A sample will consist of a set of specific observations. The number of the individual observations in the sample is called the sample size. From the sample we can calculate a sample mean and a sample standard deviation, and these will generally differ from the population mean and standard deviation. Finally, we can define a sampling distribution, which is the distribution of estimates we would obtain if we repeated the sampling process many times. The width of the sampling distribution is called the standard error, and it tells us how precise our estimates are. In other words, the standard error provides a measure of the uncertainty associated with our parameter estimate. As a general rule, the larger the sample size, the smaller the standard error and thus the less uncertain the estimate.

It is critical that we don’t confuse the standard deviation and the standard error. The standard deviation is a property of the population. It tells us how much spread there is among individual observations we could make. For example, if we consider the population of voting districts, the standard deviation tells us how different different districts are from one another. By contrast, the standard error tells us how precisely we have determined a parameter estimate. If we wanted to estimate the mean voting outcome over all districts, the standard error would tells us how accurate our estimate for the mean is.

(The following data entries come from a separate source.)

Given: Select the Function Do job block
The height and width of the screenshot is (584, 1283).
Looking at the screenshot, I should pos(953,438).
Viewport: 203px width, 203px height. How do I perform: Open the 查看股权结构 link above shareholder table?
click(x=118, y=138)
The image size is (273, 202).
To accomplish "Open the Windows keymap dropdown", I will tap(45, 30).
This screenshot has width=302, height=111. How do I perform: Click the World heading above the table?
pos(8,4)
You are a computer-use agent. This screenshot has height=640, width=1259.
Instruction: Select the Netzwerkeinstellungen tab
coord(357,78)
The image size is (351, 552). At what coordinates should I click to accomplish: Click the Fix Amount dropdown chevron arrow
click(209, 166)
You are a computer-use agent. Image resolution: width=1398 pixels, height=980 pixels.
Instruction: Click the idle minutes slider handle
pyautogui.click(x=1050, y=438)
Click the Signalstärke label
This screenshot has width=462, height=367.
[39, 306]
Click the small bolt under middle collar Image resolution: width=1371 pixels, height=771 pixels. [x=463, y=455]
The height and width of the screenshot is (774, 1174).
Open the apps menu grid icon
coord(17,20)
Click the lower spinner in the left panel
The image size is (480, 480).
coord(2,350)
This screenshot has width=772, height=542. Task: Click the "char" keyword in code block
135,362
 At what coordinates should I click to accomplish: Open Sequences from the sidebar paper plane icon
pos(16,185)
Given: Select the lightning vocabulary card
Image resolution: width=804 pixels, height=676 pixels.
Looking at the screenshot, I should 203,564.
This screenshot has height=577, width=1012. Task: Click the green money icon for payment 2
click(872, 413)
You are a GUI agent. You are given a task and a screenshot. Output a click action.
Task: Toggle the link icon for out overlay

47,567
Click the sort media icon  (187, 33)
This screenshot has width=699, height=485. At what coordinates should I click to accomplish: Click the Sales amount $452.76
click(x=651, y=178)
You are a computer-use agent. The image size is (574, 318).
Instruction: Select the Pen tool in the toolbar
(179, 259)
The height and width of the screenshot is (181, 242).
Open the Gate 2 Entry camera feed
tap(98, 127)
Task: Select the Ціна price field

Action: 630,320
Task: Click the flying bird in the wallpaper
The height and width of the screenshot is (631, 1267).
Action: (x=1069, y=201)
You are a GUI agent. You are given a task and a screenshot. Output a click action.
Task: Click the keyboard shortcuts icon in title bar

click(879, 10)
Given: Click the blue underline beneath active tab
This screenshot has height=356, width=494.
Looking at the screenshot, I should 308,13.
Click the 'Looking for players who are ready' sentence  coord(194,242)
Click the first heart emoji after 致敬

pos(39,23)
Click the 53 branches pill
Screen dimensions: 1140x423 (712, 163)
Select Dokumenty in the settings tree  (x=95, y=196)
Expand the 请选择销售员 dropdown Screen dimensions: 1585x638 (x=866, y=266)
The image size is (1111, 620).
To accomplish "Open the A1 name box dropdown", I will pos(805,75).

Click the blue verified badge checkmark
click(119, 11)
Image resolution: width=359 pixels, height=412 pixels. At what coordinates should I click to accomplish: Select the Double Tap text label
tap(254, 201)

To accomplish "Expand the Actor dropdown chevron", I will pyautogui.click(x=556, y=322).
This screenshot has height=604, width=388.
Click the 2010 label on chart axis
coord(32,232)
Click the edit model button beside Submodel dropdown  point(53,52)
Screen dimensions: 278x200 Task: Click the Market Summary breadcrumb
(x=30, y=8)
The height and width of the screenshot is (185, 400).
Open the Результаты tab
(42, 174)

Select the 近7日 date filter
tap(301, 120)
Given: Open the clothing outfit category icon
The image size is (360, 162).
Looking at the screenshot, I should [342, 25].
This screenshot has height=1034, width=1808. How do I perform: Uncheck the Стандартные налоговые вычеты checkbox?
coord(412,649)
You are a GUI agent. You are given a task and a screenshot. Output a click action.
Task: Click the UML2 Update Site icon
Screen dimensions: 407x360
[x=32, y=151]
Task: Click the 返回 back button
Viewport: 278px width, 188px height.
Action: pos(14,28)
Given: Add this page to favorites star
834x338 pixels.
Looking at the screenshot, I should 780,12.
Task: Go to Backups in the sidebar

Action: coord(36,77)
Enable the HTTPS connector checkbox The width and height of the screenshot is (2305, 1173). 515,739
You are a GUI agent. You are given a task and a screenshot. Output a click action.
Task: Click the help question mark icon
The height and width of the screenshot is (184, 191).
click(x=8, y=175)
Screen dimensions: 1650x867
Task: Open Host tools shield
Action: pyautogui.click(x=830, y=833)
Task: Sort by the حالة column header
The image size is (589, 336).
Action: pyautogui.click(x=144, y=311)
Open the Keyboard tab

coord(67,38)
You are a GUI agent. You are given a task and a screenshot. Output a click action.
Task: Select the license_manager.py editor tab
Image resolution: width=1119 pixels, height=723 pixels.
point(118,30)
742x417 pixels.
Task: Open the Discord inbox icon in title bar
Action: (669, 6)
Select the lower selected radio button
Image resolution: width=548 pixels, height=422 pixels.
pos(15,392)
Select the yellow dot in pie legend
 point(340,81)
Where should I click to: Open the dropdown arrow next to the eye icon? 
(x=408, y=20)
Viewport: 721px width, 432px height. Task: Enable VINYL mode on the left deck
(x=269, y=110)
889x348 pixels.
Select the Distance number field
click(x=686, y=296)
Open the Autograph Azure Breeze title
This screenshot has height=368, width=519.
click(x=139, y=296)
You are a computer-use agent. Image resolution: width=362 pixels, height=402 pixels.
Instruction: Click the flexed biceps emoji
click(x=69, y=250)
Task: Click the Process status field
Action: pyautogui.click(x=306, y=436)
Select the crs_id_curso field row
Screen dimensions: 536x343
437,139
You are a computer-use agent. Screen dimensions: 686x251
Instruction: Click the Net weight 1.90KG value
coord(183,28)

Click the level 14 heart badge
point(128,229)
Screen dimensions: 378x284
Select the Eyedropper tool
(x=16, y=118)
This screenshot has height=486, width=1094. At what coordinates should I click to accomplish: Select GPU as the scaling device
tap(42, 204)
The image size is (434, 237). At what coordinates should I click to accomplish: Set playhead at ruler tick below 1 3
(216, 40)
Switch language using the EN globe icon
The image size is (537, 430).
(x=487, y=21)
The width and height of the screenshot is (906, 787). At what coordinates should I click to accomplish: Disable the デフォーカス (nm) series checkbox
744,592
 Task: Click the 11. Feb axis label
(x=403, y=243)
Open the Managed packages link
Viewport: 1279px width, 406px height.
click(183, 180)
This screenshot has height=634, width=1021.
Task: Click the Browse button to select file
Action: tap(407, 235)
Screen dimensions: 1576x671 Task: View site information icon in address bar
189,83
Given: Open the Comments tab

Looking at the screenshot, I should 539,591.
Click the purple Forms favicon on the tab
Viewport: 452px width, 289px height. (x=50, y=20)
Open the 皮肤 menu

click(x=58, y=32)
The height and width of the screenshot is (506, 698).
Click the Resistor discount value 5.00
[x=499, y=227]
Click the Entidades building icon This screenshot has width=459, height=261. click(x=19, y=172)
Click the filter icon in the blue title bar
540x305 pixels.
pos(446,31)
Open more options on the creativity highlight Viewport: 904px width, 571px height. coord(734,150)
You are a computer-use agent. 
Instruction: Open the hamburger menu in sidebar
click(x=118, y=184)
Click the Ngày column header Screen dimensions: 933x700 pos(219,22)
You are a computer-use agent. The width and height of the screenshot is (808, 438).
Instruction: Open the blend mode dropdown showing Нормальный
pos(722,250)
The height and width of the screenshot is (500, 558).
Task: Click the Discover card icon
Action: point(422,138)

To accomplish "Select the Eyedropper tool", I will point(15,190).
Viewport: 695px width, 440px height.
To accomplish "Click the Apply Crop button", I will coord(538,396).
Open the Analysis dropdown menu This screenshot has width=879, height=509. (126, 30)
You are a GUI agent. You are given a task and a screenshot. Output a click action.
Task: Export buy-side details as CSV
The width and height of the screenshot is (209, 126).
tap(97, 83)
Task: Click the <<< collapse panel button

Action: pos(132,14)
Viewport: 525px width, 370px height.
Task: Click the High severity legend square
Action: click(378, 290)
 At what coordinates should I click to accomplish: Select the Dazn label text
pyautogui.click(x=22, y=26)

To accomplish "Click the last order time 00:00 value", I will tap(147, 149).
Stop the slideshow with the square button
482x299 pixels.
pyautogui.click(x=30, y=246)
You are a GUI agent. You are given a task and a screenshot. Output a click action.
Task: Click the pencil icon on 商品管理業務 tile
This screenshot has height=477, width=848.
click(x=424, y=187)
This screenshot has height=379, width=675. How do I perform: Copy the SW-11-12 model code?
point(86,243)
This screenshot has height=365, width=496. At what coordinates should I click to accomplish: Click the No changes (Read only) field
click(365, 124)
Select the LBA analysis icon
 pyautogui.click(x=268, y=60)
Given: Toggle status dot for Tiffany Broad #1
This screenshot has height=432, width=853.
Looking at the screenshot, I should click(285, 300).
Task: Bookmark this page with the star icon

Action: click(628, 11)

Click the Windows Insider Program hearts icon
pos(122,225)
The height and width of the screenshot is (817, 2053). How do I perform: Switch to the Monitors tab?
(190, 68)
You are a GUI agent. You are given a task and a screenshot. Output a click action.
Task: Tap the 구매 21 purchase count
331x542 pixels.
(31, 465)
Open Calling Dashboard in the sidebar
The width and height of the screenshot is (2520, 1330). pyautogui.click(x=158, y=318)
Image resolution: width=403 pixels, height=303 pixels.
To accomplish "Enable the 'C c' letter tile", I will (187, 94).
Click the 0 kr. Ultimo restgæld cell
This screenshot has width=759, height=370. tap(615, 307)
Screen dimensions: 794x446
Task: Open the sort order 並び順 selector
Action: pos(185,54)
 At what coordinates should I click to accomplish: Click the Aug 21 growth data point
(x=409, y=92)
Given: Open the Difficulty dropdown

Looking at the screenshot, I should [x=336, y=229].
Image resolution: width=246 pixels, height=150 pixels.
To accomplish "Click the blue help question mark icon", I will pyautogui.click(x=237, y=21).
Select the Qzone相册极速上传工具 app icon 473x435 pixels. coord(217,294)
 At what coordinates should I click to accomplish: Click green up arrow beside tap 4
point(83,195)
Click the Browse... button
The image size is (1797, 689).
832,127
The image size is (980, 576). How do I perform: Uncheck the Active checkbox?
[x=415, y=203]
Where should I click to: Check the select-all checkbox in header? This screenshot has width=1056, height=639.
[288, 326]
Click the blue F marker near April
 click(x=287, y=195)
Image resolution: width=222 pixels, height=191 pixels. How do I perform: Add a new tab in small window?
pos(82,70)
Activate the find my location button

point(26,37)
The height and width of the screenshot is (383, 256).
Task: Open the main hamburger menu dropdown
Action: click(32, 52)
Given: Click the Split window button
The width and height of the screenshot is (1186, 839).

Key concepts of statistical sampling. The variable of interest that we are studying has some true distribution in the population, with a true population mean and standard deviation. Any finite sample of that variable will have a sample mean and standard deviation that differ from the population parameters. If we sampled repeatedly and calculated a mean each time, then the resulting means would be distributed according to the sampling distribution of the mean. The standard error provides information about the width of the sampling distribution, which informs us about how precisely we are estimating the parameter of interest (here, the population mean).

In this section, you will learn how to plot error bars of maths scores by race by using data provided in exam tibble data frame.

Firstly, the code chunk below will be used to derive the necessary summary statistics.

code block

my_sum <- exam %>%
  group_by(RACE) %>%
  summarise(
    n=n(),
    mean=mean(MATHS),
    sd=sd(MATHS)
    ) %>%
  mutate(se=sd/sqrt(n-1))

group_by() of dplyr package is used to group the observation by RACE,
summarise() is used to compute the count of observations, mean, standard deviation
mutate() is used to derive standard error of Maths by RACE, and
the output is save as a tibble data table called my_sum.

What did Prof Kam say?

Things to learn from the code chunk above:

group_by() of dplyr package is used to group the observation by RACE,
summarise() is used to compute the count of observations, mean, standard deviation
mutate() is used to derive standard error of Maths by RACE, and
the output is save as a tibble data table called my_sum.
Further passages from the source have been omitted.